▸ Collected data
______________________________
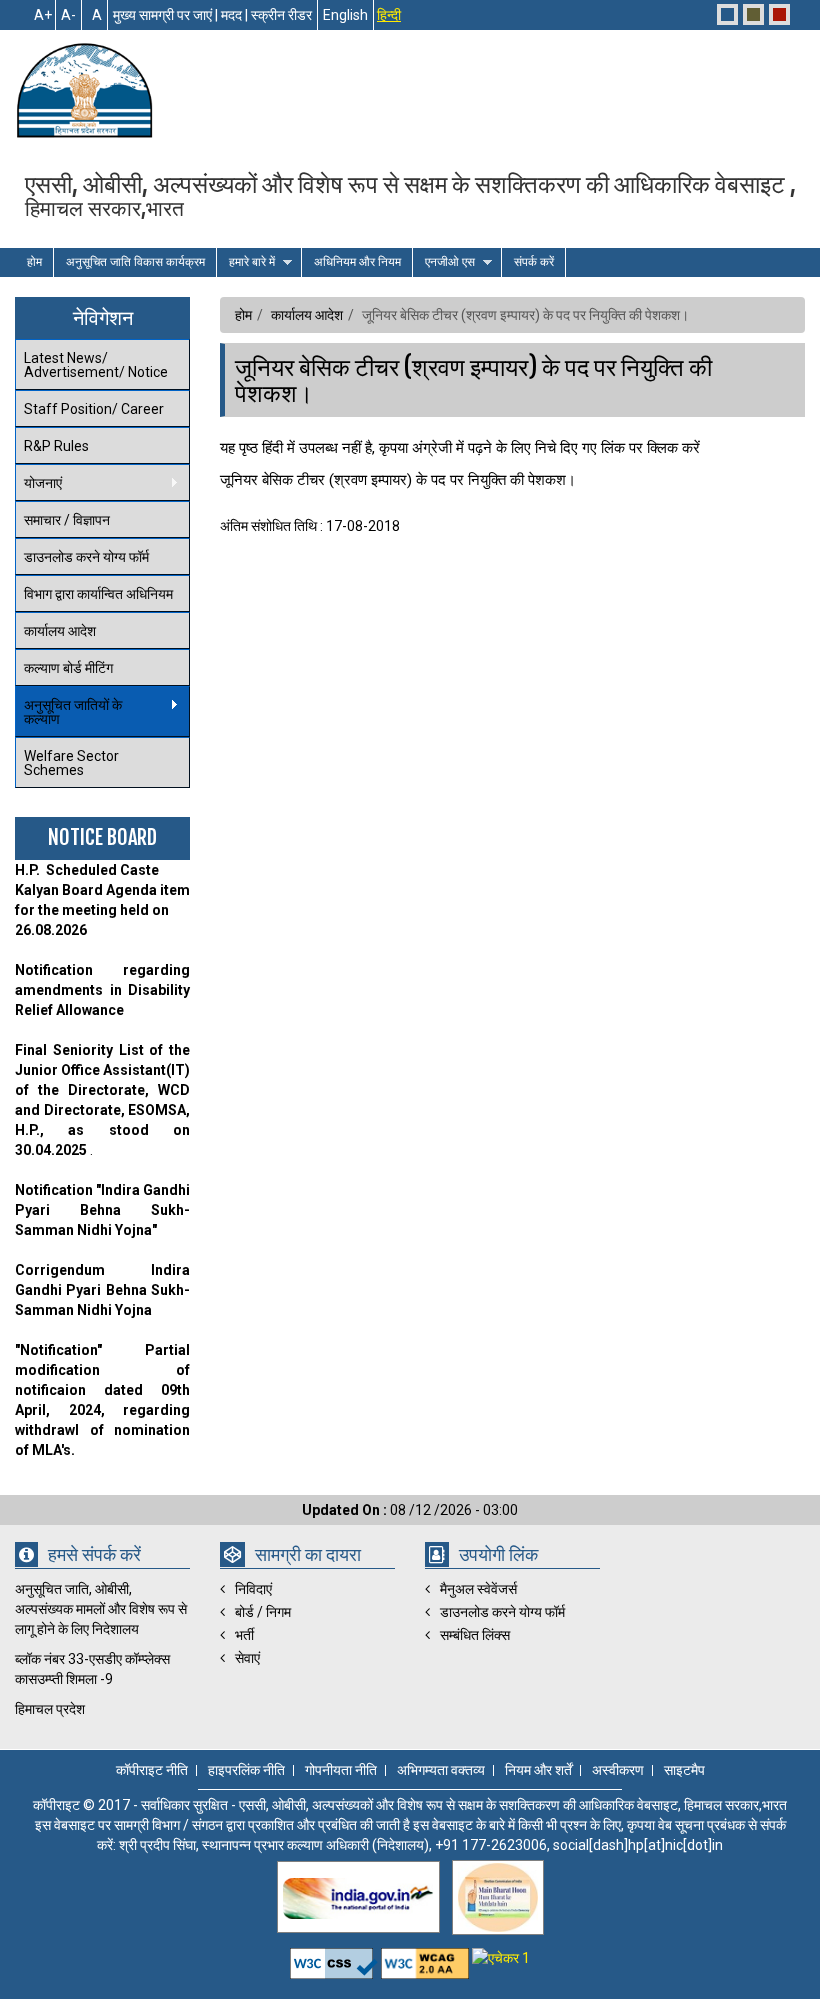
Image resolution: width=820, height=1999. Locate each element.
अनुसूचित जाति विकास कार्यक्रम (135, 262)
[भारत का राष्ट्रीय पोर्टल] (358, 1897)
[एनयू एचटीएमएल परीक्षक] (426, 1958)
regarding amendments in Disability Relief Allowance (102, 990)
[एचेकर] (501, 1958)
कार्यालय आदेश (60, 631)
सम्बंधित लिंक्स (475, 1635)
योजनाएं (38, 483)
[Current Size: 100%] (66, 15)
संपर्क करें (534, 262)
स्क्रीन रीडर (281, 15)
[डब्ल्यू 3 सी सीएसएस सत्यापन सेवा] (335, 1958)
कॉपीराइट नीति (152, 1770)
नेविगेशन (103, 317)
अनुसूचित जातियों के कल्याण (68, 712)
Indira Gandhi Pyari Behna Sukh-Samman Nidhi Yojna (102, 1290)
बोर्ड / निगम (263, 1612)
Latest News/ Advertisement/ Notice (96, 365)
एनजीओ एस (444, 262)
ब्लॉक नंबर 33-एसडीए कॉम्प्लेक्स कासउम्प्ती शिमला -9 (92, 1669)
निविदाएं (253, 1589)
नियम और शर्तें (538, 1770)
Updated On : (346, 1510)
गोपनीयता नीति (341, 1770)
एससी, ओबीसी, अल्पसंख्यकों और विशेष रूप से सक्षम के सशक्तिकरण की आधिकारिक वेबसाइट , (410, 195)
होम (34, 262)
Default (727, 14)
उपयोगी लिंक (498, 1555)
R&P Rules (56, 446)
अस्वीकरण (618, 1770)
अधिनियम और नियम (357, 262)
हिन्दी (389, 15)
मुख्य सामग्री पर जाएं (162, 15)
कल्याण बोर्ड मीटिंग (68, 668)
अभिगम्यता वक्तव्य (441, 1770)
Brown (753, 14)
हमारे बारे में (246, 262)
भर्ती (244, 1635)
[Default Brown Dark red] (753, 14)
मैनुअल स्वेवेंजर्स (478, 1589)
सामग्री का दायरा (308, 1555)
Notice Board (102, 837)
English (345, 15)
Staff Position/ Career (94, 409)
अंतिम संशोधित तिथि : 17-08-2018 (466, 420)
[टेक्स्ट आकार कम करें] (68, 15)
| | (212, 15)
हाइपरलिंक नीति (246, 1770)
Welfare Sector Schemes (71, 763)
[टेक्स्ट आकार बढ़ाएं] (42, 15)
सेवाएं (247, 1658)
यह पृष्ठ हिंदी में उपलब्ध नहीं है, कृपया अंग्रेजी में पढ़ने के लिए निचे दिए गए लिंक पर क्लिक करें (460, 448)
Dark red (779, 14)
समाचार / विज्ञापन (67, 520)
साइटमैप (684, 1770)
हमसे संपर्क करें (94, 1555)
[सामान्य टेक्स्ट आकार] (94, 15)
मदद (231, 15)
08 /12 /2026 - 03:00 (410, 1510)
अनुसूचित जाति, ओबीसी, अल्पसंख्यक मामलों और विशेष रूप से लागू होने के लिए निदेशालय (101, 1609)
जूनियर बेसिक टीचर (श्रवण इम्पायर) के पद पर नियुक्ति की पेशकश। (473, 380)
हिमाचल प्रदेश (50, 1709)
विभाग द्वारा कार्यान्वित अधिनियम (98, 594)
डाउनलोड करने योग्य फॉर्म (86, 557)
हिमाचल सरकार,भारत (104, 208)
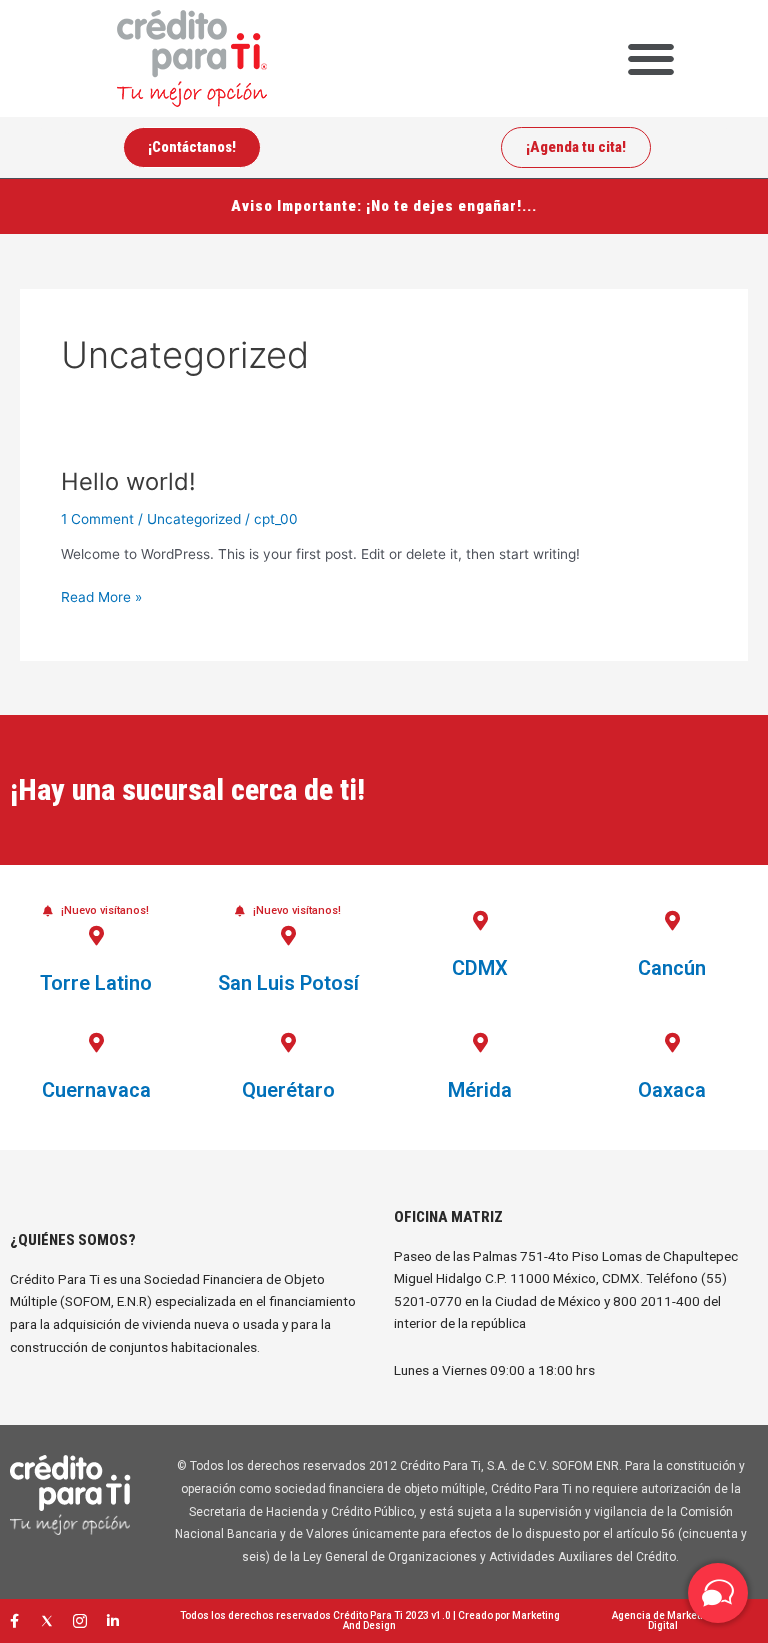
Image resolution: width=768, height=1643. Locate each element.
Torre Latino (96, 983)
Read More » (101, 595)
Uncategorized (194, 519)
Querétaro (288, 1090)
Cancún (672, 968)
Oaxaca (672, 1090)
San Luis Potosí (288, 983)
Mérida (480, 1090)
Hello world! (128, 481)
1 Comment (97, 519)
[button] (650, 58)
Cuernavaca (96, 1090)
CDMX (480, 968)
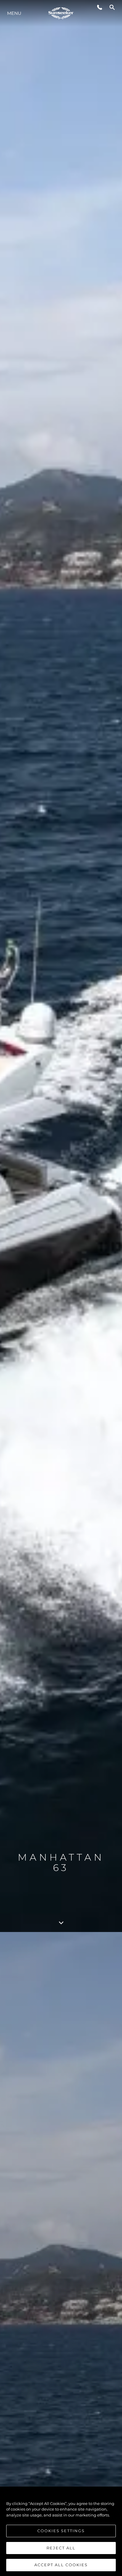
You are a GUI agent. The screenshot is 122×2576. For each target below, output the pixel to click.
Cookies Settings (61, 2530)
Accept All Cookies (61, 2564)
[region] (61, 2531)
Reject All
______________________________
▸ What you have to do
Copy every line of the data above in which the string "Image" appears.

▸ Task solution
Image resolution: width=820, height=1999. Locate each element.
Image resolution: width=768, height=1643. Locate each element.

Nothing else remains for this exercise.